Exercise prompt: Nothing in the records may be left out or altered; reproduce them all exactly.

Saved data entries:
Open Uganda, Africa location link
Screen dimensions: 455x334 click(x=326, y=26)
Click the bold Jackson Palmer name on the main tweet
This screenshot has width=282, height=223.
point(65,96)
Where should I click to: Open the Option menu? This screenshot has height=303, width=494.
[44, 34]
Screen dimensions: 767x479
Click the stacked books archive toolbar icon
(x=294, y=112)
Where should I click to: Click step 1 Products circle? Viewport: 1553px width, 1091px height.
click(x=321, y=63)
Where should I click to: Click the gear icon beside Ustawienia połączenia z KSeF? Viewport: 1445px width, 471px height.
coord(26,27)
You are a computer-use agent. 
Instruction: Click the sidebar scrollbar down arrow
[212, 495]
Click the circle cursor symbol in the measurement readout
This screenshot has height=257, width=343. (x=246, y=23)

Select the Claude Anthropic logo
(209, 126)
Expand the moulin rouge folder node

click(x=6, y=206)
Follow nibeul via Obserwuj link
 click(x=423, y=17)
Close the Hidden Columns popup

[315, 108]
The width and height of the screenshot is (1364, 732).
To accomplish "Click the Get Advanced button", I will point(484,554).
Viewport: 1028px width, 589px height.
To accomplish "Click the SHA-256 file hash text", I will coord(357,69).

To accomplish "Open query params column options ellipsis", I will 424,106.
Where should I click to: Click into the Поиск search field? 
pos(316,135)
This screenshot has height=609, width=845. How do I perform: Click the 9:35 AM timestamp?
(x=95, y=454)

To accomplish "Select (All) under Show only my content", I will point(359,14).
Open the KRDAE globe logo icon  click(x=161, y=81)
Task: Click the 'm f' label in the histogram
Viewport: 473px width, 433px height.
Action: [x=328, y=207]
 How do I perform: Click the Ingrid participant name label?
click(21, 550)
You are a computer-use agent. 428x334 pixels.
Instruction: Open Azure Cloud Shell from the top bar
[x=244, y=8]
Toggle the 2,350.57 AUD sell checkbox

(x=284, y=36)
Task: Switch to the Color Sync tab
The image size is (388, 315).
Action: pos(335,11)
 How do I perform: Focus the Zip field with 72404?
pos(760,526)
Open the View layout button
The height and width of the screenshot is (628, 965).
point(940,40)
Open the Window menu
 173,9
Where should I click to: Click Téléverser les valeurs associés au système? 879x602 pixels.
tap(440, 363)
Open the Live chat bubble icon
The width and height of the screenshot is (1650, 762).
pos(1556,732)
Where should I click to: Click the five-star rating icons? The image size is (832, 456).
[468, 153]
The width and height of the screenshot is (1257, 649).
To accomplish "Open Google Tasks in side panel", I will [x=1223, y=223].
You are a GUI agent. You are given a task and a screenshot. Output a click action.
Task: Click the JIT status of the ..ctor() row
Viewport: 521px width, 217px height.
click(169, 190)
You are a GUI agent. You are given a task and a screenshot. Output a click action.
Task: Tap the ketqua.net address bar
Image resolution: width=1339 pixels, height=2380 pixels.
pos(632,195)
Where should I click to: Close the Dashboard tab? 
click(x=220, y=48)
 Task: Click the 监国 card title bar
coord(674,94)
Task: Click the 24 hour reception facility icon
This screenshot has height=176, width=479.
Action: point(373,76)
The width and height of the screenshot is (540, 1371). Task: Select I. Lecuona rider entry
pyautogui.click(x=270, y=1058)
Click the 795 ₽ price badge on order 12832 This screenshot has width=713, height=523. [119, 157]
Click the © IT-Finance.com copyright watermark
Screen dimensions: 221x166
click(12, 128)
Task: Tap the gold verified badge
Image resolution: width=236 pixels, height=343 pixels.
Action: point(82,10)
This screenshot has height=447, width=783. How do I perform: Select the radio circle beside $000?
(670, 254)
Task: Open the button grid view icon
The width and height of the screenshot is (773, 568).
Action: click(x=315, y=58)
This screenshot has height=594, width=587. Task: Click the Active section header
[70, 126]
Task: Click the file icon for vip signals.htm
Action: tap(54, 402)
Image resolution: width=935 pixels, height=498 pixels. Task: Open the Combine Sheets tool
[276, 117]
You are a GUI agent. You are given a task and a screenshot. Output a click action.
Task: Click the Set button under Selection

Result for this exercise:
Open Uganda, Africa location link
Screen dimensions: 455x334 click(x=326, y=26)
Click the bold Jackson Palmer name on the main tweet
This screenshot has width=282, height=223.
point(65,96)
Where should I click to: Open the Option menu? This screenshot has height=303, width=494.
[44, 34]
Screen dimensions: 767x479
Click the stacked books archive toolbar icon
(x=294, y=112)
Where should I click to: Click step 1 Products circle? Viewport: 1553px width, 1091px height.
click(x=321, y=63)
Where should I click to: Click the gear icon beside Ustawienia połączenia z KSeF? Viewport: 1445px width, 471px height.
coord(26,27)
You are a computer-use agent. 
Instruction: Click the sidebar scrollbar down arrow
[212, 495]
Click the circle cursor symbol in the measurement readout
This screenshot has height=257, width=343. (x=246, y=23)

Select the Claude Anthropic logo
(209, 126)
Expand the moulin rouge folder node

click(x=6, y=206)
Follow nibeul via Obserwuj link
 click(x=423, y=17)
Close the Hidden Columns popup

[315, 108]
The width and height of the screenshot is (1364, 732).
To accomplish "Click the Get Advanced button", I will point(484,554).
Viewport: 1028px width, 589px height.
To accomplish "Click the SHA-256 file hash text", I will coord(357,69).

To accomplish "Open query params column options ellipsis", I will 424,106.
Where should I click to: Click into the Поиск search field? 
pos(316,135)
This screenshot has height=609, width=845. How do I perform: Click the 9:35 AM timestamp?
(x=95, y=454)

To accomplish "Select (All) under Show only my content", I will point(359,14).
Open the KRDAE globe logo icon  click(x=161, y=81)
Task: Click the 'm f' label in the histogram
Viewport: 473px width, 433px height.
Action: [x=328, y=207]
 How do I perform: Click the Ingrid participant name label?
click(21, 550)
You are a computer-use agent. 428x334 pixels.
Instruction: Open Azure Cloud Shell from the top bar
[x=244, y=8]
Toggle the 2,350.57 AUD sell checkbox

(x=284, y=36)
Task: Switch to the Color Sync tab
The image size is (388, 315).
Action: pos(335,11)
 How do I perform: Focus the Zip field with 72404?
pos(760,526)
Open the View layout button
The height and width of the screenshot is (628, 965).
point(940,40)
Open the Window menu
 173,9
Where should I click to: Click Téléverser les valeurs associés au système? 879x602 pixels.
tap(440, 363)
Open the Live chat bubble icon
The width and height of the screenshot is (1650, 762).
pos(1556,732)
Where should I click to: Click the five-star rating icons? The image size is (832, 456).
[468, 153]
The width and height of the screenshot is (1257, 649).
To accomplish "Open Google Tasks in side panel", I will [x=1223, y=223].
You are a GUI agent. You are given a task and a screenshot. Output a click action.
Task: Click the JIT status of the ..ctor() row
Viewport: 521px width, 217px height.
click(169, 190)
You are a GUI agent. You are given a task and a screenshot. Output a click action.
Task: Tap the ketqua.net address bar
Image resolution: width=1339 pixels, height=2380 pixels.
pos(632,195)
Where should I click to: Close the Dashboard tab? 
click(x=220, y=48)
 Task: Click the 监国 card title bar
coord(674,94)
Task: Click the 24 hour reception facility icon
This screenshot has height=176, width=479.
Action: point(373,76)
The width and height of the screenshot is (540, 1371). Task: Select I. Lecuona rider entry
pyautogui.click(x=270, y=1058)
Click the 795 ₽ price badge on order 12832 This screenshot has width=713, height=523. [119, 157]
Click the © IT-Finance.com copyright watermark
Screen dimensions: 221x166
click(12, 128)
Task: Tap the gold verified badge
Image resolution: width=236 pixels, height=343 pixels.
Action: point(82,10)
This screenshot has height=447, width=783. How do I perform: Select the radio circle beside $000?
(670, 254)
Task: Open the button grid view icon
The width and height of the screenshot is (773, 568).
Action: click(x=315, y=58)
This screenshot has height=594, width=587. Task: Click the Active section header
[70, 126]
Task: Click the file icon for vip signals.htm
Action: tap(54, 402)
Image resolution: width=935 pixels, height=498 pixels. Task: Open the Combine Sheets tool
[276, 117]
You are a GUI agent. You are given a task and a screenshot. Output a click action.
Task: Click the Set button under Selection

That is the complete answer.